This morning, I pulled a gangster wannabe off his pimped-out motorbike, then took it for a joyride. I chased another dodgy dude through a train yard, used my pet rottweiler to sniff him out, then bundled him into my van.
Later, I had an alleyway shootout with a gang of lippy Latinos - and won. I celebrated by getting drunk in a strip bar, but got thrown out for getting overly affectionate with the girls. It wasn't even 10am.
Welcome to the world of Rockstar's Grand Theft Auto V, a stunningly vivid and infinitely complex neon sprawl of a game that is about to take over the lives of the people around you.
If your workmate has a dead-eyed stare - it's GTA V. If a pedestrian bumps into you muttering something about "just one more mission" - it's GTA V. If your flatmate is getting up at 2pm after a gaming all-nighter, then switching the PS3 straight back on - you can bet it's for GTA V.
The fifth instalment of what's already become the gaming event of the year is an open world crime caper that sets the benchmark not just for the Grand Theft Auto series, but for gaming itself.

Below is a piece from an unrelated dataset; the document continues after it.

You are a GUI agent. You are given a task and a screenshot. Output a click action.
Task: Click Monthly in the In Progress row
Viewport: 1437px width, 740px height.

With three playable characters, a city map larger than all previous instalments combined and an estimated 500 missions over 100 hours of gameplay, you need a heck of a lot of spare time to complete it. And that's before GTA V Online has launched.
Yes, GTA V is terrifically violent. As either repo boy Franklin, retired crim Michael or drug-addled desert-dweller Trevor, you will regularly put bullets in heads, seek out revenge against criminal underlings and run over innocent bystanders.
Yes, it's incredibly macho. Once again, there are no playable female characters. And yep, Los Santos is unbelievably huge. Come to terms with the fact that you will never discover all of its hidden treasures.
Yet, amid all the gangster shenanigans, there are simple pleasures: throwing a ball for Franklin's dog Chop to fetch, tuning into the loonies on West Coast Talk Radio, cruising the streets in a low-riding Cadillac blasting old school hip-hop or grabbing a golf buggy and taking in nine holes.
And there are nice improvements on previous instalments - weapon-aiming systems have been streamlined, checkpoints during missions saves repetition, car handling is more stable and switching between characters is effortless. And check out that lens flare during a stunning sunrise.
There's so much to see and do in GTA V. Yet nothing beats the adrenalin rush of stealing a car, running over a few pedestrians, racking up a five-star police rating, cranking up Johnny Cash and seeing how long you can outrun the cops.
If you're visiting Los Santos, make it the first thing you do.